Breaking down the payment barriers that impede access to palliative care will take building up a reimbursement structure that more narrowly defines service scope and sets specific parameters for quality.
The nation’s fragmented payment structures for palliative care reimbursement create opportunities for regulators to examine the facets of these different models across varied geographic areas and patient populations, according to Fred Bentley, managing director for Medicare innovation at ATI Advisory.
While this allows palliative care providers to explore different approaches to delivery and service capacity, it can also strain their ability to sufficiently support the full spectrum of interdisciplinary serious illness care, he stated.
“There are some core services that are pretty standard in most palliative care programs, but palliative care as a discipline is evolving,” Bentley told Palliative Care News. “A couple challenges that palliative care has been dealing with is that it is not a super well-defined set of services.”
The different shades of palliative care regulation
The U.S. Centers for Medicare & Medicaid Services (CMS) defines palliative care as health services that address physical, mental, social and spiritual well-being “as appropriate for patients in all disease stages” throughout their illness trajectory. Palliative care providers use a multi-disciplinary approach to treat a person living with a chronic condition who “may or may not be terminally ill,” CMS indicated.
Some versions of palliative care are woven into value-based models, including Medicare Advantage, Accountable Care Organization (ACO) arrangements and several state-level independent pathways that focus on primary care, oncology, kidney care and other services.
The widespread variances around these services represent the main barrier to improving palliative care access and awareness at the local level, according to Bentley. The splintered payment chassis can create care delivery challenges that potentially could be resolved through a more targeted, standardized approach, he said.

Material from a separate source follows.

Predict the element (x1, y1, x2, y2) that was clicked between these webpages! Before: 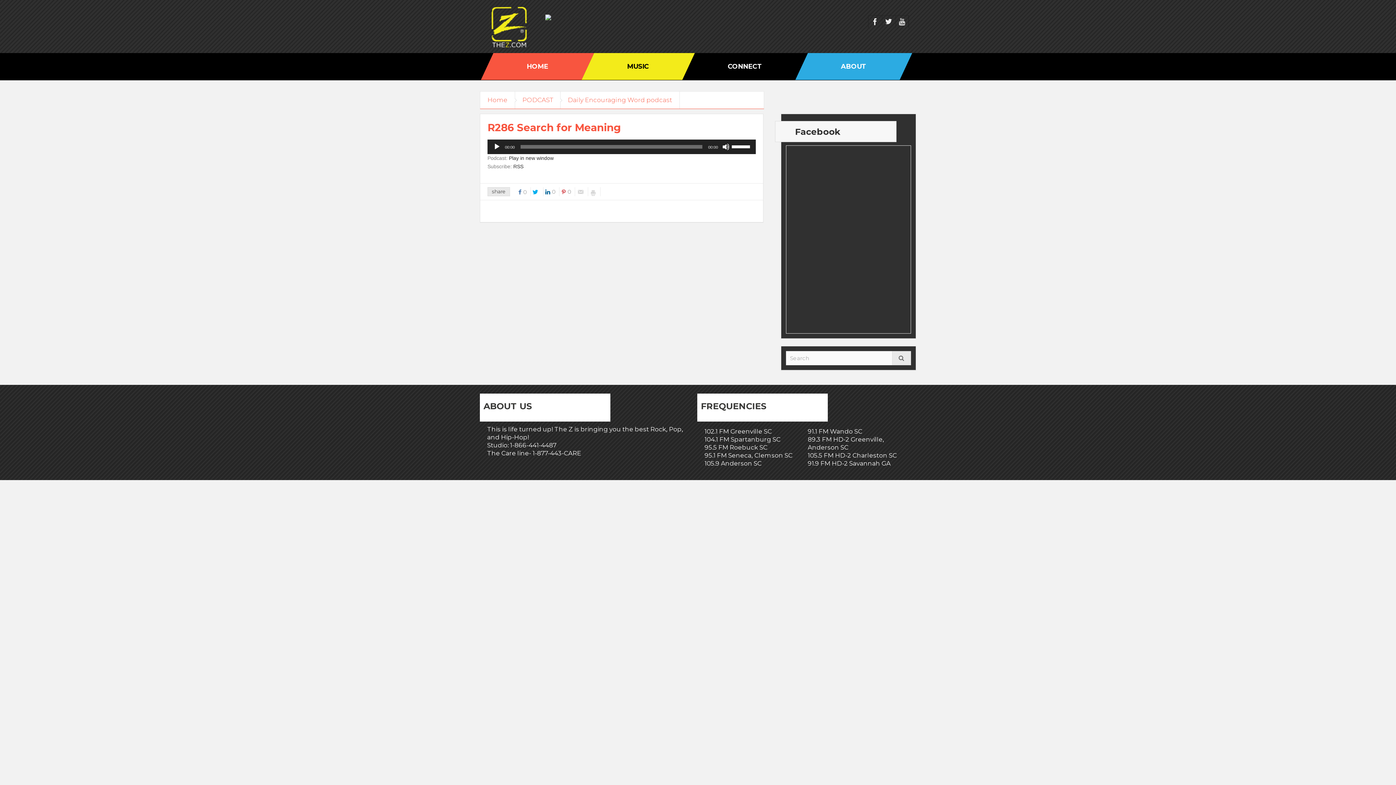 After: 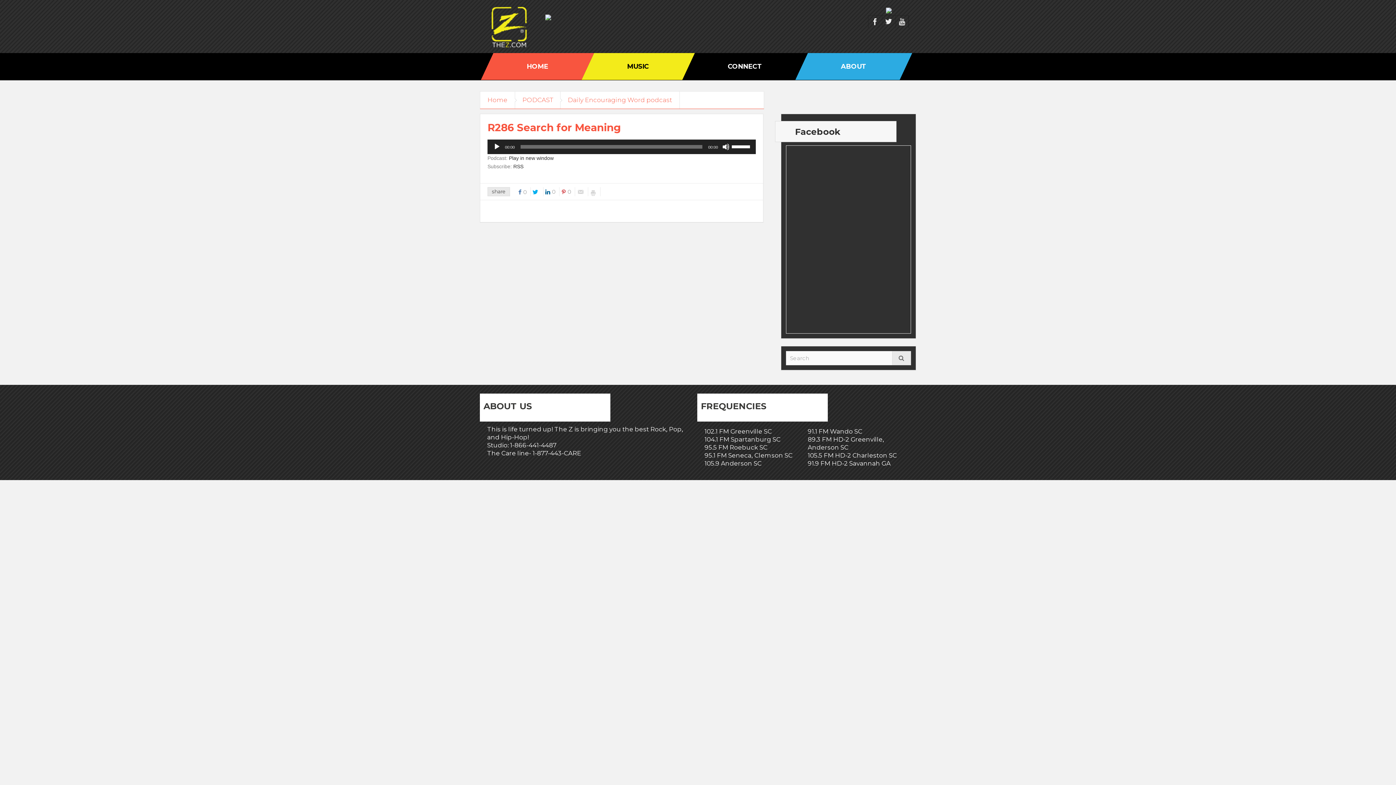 Action: bbox: (886, 7, 892, 13)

But that needle is moving at a slower pace than needed to keep up with changes in the palliative space, Bentley stated.
“It’s not a defined benefit right now and the reimbursement rates are not great,” he said. “But that would take an act of Congress, and I wouldn’t be holding my breath on anything getting through Congress right now.”
Every state across the nation has at least introduced, if not passed, at least one form of legislation focused on palliative care policy and improvements in serious illness care during the last decade, according to Yale University’s Palliative Care Law and Policy GPS database.
Maryland is among the states with the highest volume of legislation, having introduced 29 palliative care bills between October 2015 to October 2021, the most current available data on Yale’s policy tracker. Nine of these bills were passed.
Georgia came in second in terms of palliative care bills, introducing 27 legislative pieces during the same five-year time frame. However, 16 of those bills passed, marking a higher ratio compared to other states.
Keys to defining palliative care
Providers should stay abreast of government activity around palliative care in their home states.
These laws often vary in terms of their focus and care delivery models, as well as their strategies for raising public awareness, developing quality and clinical training standards, and improving access to underserved populations such as pediatric patients, among other factors.
To date, the lack of structure in regulation and payment isn’t helping to clarify the scope of palliative care services among patients, families and their clinicians, according to PalliCare Inc. CEO Jonathan Fluhart.
“Trying to understand the clinical world and the home care world and fuse them together is where the biggest challenges have been in the conversation of what is palliative care and trying to define it in a way that not just patients can understand it, but even clinicians,” Fluhart said during the Hospice News Palliative Care Conference. “Ask three different people what palliative means and you get three different answers, and that goes for patients and even for doctors, skilled care facilities. It’s really just trying to understand who we are as an identity as palliative care and how do we communicate that.”
This could continue to adversely affect equitable access, Bentley stated.
Quality and reduced costs are two keys to demonstrating the value and defining the scope of palliative care services, according to Samaritan Healthcare & Hospice Chief Medical Officer Dr. Stephen Goldfine. The New Jersey-based nonprofit offers hospice and palliative care, among other services.
Tracking this through claims and quality data can help lay the groundwork for standardized palliative care services, he indicated.
“Palliative care is interesting and is evolving,” Goldfine told Palliative Care News. “It’s helping to maintain quality to patients as well as reduce costs and put patients in the right level of care, and that’s really the important part. [It’s] expanding throughout the continuum of their care so you’re not seeing them episodically in very small moments. That will prove to be a better model for patients.”